Thank you for the encouragement, RJ! Yes, that marathon mindset is key. Thanks for the reminders and sharing your experience- much appreciated. It is a labor of love! God bless the rest of your week.
I love this: “A book is actually just a collection of single pages with a common theme”. So true! And seeing the project in this way, makes it a lot more manageable.
Thank you for the encouragement. Good luck on your writing journey!
May God empower you, give you endurance, help you to keep on keeping on, doing the work that He has for you to do. 🤍🙏🏾
This encourages me also, Amber as I am prayerfully considering writing a book also. Thank you!
Good for you, Petrina! You’d do great with it! I recommend attending some Christian writing conferences- great information and it’s important to connect with people. God bless!

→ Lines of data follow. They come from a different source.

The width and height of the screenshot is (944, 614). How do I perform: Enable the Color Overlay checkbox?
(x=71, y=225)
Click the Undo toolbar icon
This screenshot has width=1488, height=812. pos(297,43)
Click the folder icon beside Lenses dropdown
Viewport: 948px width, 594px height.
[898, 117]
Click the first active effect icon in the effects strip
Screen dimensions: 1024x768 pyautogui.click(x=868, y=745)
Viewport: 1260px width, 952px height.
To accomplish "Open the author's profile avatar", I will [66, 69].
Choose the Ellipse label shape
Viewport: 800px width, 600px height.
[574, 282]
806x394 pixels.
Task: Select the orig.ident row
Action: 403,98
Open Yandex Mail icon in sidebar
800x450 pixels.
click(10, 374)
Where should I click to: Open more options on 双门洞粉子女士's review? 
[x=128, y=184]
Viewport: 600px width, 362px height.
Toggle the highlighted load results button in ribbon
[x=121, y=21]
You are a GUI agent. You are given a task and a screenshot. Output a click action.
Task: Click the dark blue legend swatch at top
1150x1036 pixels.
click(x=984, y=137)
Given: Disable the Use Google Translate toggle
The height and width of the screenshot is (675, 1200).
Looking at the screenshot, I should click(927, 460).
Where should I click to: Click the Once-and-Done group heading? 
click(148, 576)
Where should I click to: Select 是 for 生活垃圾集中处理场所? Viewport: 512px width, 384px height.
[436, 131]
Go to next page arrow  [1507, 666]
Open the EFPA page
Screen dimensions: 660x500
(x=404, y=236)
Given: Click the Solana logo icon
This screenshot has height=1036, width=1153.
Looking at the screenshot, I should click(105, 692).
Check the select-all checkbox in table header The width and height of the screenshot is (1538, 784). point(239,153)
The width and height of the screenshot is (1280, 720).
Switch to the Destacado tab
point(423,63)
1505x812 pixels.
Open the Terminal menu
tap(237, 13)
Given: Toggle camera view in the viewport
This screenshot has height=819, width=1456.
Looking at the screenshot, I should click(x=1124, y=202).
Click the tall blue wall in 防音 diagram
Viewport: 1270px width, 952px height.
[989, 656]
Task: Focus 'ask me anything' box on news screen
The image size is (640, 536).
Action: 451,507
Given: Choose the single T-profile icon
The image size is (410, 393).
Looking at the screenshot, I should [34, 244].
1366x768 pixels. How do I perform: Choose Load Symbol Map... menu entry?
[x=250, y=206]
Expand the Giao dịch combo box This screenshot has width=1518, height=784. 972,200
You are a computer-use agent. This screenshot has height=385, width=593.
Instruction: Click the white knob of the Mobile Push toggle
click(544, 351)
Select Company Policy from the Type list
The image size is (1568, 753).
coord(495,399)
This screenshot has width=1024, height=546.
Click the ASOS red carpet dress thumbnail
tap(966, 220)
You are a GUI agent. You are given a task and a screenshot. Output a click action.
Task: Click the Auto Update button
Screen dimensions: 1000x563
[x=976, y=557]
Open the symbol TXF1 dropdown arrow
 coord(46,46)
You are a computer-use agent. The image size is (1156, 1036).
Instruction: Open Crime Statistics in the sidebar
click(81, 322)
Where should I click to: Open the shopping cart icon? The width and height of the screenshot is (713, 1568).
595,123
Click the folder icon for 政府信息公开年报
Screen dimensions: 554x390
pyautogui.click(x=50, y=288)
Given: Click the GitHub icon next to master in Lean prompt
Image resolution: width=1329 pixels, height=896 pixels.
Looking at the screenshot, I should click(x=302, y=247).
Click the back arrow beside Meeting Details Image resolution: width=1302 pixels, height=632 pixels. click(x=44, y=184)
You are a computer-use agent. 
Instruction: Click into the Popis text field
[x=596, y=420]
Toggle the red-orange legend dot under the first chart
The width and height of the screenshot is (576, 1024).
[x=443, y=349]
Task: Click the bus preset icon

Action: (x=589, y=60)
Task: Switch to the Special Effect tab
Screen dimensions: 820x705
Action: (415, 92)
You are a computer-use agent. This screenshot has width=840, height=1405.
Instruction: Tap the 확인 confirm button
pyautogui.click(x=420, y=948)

Writing for the long haul is much more difficult than we imagine. And I think loss of direction and writer’s block are something we all experience. But one day the clouds will lift and it will be easy again. Honestly! Hold on to that : ) Are we allowed to know what the theme of the book is?
Thank you, and yes! I’m researching and writing on Biblical approaches & Jesus’ responses to toxic people.
A much needed subject to be writing on. It’s really great that you’re doing this !!!
Thank you for the encouragement!
Thank you so much! Great advice. God bless.